GOAL A :: According to the article on a teacher's first year, what did Cindy Bourdo eventually add to her repertoire?
GOAL B :: Write the next part of the article on a teacher's first year, picking up right after its final sentence.

READING TEXT ::
▬▬▬▬▬▬
It won’t be easy, but if you prepare for turbulence and set reasonable goals, you’ll stay calmer and make progress in all the right places.
“Overwhelming” is how fifth-grade ELA teacher Cindy Bourdo characterizes her first year in the classroom. Unprepared for the intense workload and inexperienced in classroom management, she left the school building each day feeling “exhausted and defeated.”
But wait. It’s not that simple. Stepping into the classroom for the first time can also be “the most joyful yet sobering point in your teaching career,” writes elementary school teacher Candice Batson. “It’s the moment when you realize that every decision you make, big and small, will have an impact on the lives of other humans. You’ve spent years learning how to teach, and now it’s time to teach your students how to learn.”
As a novice teacher, Bourdo doubled down on crucial tasks like “learning new curriculum, developing personalized learning techniques, modifying lessons, and analyzing data” but concluded that “something was not working.”
Determined to improve her own practice, she visited the classes of experienced colleagues and landed on a game-changing insight: In their own ways, each found time to work on relationships with students. One played basketball with students at lunchtime on Fridays; another invited students to join her lunchtime walk. In time, Bourdo added a morning meeting to her repertoire, a small shift that “changed me as a teacher, and it changed the vibe in my classroom,” she recalls. “I began to feel happier at school, and I could see that my students were happier too.”
Lesson learned: If the first year in the classroom can be daunting, focusing on a handful of simple practices—including centering relationships—can help new teachers ease some of the stress of the job.
Here are six principles to remember this year:
1. It’s going to be a roller coaster. There will be transcendent moments—a child will tell you that they love you or that you’ve changed their life—but for the most part you’ll feel lost, not up to the task, and demoralized. “Prepare for the worst year of your life,” warns Rachel West in a Facebook thread, only slightly hyperbolically, and use that perspective to help you “realize it’s normal.” Consider writing a note to yourself—“Don’t be surprised when this is hard”—and put it somewhere you can’t miss it. It will restore your backbone when you’re a mess.
Don’t exacerbate the inevitable difficulties by engaging in negative talk. “Be careful who you vent to” because “a listening ear can also be a running mouth,” says Melanie Michaud, and don’t suffer educators who “bog you down with negativity and meanness,” echoes middle school teacher Christine Mattiko. Instead, invest time finding a small group of teachers who are positive, like-minded, and growth-oriented—then vent strategically when you’ve hit the wall and need to unload.
▬▬▬▬▬▬
EXTRACTED DATA ::

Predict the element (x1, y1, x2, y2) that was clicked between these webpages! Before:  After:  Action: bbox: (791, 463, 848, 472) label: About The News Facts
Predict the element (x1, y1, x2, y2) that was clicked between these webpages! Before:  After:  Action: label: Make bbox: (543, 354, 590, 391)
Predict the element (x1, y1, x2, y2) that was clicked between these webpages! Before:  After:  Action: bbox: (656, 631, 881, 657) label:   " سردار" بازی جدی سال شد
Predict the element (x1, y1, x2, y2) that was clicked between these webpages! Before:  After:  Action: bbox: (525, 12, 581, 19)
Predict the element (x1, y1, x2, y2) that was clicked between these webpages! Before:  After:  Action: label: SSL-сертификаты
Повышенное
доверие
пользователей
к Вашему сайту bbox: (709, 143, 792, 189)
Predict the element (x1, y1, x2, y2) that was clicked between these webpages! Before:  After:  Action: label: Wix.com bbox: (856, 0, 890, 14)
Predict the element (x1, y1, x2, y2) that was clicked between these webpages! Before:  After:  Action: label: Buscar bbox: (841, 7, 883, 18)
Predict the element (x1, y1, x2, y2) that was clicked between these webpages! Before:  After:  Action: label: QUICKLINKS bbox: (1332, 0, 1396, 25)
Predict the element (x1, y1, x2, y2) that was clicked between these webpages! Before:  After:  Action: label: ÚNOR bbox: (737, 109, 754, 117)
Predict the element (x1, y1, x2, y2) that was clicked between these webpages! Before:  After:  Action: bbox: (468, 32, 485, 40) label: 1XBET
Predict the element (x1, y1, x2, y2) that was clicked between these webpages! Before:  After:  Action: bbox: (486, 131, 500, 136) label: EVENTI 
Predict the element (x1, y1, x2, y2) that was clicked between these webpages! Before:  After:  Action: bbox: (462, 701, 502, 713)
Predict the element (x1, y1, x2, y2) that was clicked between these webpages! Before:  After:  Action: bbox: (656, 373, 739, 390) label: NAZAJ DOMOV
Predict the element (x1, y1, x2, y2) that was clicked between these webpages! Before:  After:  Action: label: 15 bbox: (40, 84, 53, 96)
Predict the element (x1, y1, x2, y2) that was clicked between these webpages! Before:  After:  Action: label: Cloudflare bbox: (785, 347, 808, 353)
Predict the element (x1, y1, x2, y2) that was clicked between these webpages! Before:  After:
▬▬▬▬▬▬
FINAL ANSWER A :: A morning meeting.

FINAL ANSWER B ::
Trust us: Your toughest moments in the classroom are mere passing fancies for students.
“Find your reset button and hit it daily,” counsels Tonya Smith. “Keep in mind that when dealing with children, every day is a new day.”
2. Establish a precedent on grading right now. New teachers spend far too much time grading assignments—the obligation spills over into personal lives, interrupts plans with friends and family, and steadily erodes happiness and well-being. More disheartening news, according to experienced teachers? It hurts students too.
Filling papers with red ink overwhelms students—they end up ignoring hours of your best effort—and assigning less work so you can keep up deprives students of much-needed practice. “Marking up every sentence does nothing for the student,” confirms teacher Dawn Fable Lindquist, and is a clear “misuse of your time.”
Promise yourself that you’ll immediately adopt grading strategies that hundreds of experienced teachers say are best practices. “Make no more than three comments on everything you grade,” insists Hilary Dumitrescu, and keep your feedback laser-focused on high-priority areas of improvement.
Meanwhile, assign plenty of work to get kids practicing their skills, but resist the urge to grade all of it. You can even use the one-in-four rule and provide in-depth feedback to only 25 percent of any student’s assignments—the practice is a game-changer, according to master teachers. Finally, use tech tools to automate the grading of multiple-choice quizzes, and teach your students to use preprepared assessment rubrics to self-assess or provide peer-to-peer feedback.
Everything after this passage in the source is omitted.